Collected data entries
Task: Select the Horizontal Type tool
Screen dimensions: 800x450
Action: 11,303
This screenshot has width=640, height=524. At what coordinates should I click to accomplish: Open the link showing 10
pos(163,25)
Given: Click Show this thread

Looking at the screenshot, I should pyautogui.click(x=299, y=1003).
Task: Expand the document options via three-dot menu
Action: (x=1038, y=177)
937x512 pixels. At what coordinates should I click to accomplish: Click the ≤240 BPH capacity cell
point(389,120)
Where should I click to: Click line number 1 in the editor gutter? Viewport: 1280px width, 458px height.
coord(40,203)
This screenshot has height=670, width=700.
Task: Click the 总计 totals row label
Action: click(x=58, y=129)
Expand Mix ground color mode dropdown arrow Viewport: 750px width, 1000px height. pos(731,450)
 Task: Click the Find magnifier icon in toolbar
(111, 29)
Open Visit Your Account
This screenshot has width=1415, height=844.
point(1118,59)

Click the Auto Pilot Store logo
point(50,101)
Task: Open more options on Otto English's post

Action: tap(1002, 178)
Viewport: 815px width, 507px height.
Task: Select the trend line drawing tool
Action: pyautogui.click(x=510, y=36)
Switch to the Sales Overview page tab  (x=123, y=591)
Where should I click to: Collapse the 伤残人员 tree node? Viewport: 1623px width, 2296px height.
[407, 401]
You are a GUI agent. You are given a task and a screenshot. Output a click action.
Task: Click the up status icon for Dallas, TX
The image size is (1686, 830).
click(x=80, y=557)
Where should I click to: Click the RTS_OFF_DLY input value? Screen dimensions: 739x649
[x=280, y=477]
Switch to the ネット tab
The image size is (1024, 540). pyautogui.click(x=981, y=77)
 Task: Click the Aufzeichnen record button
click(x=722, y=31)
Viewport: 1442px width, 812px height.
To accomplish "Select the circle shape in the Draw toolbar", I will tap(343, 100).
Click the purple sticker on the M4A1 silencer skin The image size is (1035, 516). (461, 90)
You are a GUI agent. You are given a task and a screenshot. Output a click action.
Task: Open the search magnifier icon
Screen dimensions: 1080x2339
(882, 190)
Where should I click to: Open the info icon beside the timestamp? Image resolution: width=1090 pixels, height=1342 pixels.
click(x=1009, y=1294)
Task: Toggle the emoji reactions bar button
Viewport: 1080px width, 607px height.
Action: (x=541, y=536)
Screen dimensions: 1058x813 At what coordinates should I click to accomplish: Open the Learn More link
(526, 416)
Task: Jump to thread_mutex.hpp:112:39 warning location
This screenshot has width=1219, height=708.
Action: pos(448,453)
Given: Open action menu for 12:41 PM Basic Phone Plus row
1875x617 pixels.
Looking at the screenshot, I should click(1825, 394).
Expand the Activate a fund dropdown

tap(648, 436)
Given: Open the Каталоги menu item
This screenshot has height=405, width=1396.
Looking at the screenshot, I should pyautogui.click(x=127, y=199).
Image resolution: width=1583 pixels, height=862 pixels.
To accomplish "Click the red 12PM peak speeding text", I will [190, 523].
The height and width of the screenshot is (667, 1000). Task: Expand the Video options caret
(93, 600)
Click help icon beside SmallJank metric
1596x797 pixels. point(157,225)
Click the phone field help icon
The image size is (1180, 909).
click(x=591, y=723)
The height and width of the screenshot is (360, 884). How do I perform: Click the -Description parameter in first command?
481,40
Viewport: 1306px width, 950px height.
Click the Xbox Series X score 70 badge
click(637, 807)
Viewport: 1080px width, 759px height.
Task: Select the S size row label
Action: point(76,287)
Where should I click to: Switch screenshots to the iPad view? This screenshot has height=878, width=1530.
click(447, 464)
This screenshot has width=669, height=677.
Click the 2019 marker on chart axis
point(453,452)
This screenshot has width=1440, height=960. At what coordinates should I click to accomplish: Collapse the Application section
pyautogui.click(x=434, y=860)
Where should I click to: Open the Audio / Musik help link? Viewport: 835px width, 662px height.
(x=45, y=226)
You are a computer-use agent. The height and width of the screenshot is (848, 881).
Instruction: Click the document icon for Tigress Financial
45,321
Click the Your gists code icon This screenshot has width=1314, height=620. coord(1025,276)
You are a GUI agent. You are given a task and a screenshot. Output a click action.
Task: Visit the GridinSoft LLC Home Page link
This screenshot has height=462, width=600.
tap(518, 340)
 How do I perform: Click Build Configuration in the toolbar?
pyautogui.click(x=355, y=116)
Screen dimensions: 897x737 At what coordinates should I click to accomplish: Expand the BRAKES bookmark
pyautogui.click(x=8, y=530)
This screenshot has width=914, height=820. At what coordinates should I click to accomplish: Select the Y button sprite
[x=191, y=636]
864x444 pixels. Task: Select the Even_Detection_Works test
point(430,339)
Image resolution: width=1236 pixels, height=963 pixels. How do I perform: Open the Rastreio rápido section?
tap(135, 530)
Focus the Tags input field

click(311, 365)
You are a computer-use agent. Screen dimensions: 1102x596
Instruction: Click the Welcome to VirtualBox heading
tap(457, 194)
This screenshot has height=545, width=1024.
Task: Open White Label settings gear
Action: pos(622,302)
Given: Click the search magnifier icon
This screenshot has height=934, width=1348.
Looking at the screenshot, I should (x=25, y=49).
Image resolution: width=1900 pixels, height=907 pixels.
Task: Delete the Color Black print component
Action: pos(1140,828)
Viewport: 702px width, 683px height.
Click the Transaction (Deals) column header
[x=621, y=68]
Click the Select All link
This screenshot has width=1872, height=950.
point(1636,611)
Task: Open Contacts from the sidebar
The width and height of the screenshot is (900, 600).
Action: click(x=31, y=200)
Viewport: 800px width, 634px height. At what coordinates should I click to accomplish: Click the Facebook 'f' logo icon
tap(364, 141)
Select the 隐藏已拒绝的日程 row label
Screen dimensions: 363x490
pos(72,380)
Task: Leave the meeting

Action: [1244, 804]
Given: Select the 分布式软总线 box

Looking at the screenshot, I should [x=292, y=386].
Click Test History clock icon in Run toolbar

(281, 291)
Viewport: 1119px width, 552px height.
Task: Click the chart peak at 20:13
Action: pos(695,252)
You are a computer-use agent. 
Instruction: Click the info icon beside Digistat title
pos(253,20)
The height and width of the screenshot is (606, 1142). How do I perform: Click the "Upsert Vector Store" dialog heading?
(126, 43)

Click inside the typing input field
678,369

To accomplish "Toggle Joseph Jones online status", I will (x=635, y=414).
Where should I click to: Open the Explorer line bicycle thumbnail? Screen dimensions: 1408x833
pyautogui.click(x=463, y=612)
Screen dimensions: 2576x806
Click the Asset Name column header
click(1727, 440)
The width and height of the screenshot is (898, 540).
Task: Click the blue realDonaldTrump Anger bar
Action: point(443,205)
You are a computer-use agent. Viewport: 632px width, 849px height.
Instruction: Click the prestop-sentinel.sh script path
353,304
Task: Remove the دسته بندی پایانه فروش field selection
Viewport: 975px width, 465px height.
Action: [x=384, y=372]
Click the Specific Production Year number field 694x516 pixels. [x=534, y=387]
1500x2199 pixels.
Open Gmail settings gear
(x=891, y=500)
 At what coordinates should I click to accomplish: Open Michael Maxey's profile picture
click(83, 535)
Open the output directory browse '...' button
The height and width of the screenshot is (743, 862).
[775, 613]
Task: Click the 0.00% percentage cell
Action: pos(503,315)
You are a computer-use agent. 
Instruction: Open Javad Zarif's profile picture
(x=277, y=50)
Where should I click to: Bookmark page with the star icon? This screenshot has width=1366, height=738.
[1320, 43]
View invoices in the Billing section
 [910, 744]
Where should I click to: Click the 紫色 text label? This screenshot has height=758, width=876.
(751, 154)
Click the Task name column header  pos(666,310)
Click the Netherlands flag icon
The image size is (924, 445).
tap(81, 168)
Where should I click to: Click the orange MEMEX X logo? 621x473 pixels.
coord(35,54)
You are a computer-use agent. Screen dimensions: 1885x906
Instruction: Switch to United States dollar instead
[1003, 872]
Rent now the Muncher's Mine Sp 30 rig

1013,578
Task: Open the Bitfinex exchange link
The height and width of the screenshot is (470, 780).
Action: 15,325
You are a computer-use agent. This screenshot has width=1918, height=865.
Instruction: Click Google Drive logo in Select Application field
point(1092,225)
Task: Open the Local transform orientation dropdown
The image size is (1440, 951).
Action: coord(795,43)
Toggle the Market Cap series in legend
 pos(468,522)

Exercise brief: Word for word, restate the lines of the data above that fall between the line holding "This screenshot has height=934, width=1348." and the line holding "Screen dimensions: 2576x806", inclusive, and no other lines.

Answer space:
This screenshot has height=934, width=1348.
Looking at the screenshot, I should (x=25, y=49).
Image resolution: width=1900 pixels, height=907 pixels.
Task: Delete the Color Black print component
Action: pos(1140,828)
Viewport: 702px width, 683px height.
Click the Transaction (Deals) column header
[x=621, y=68]
Click the Select All link
This screenshot has width=1872, height=950.
point(1636,611)
Task: Open Contacts from the sidebar
The width and height of the screenshot is (900, 600).
Action: click(x=31, y=200)
Viewport: 800px width, 634px height. At what coordinates should I click to accomplish: Click the Facebook 'f' logo icon
tap(364, 141)
Select the 隐藏已拒绝的日程 row label
Screen dimensions: 363x490
pos(72,380)
Task: Leave the meeting

Action: [1244, 804]
Given: Select the 分布式软总线 box

Looking at the screenshot, I should [x=292, y=386].
Click Test History clock icon in Run toolbar

(281, 291)
Viewport: 1119px width, 552px height.
Task: Click the chart peak at 20:13
Action: pos(695,252)
You are a computer-use agent. 
Instruction: Click the info icon beside Digistat title
pos(253,20)
The height and width of the screenshot is (606, 1142). How do I perform: Click the "Upsert Vector Store" dialog heading?
(126, 43)

Click inside the typing input field
678,369

To accomplish "Toggle Joseph Jones online status", I will (x=635, y=414).
Where should I click to: Open the Explorer line bicycle thumbnail? Screen dimensions: 1408x833
pyautogui.click(x=463, y=612)
Screen dimensions: 2576x806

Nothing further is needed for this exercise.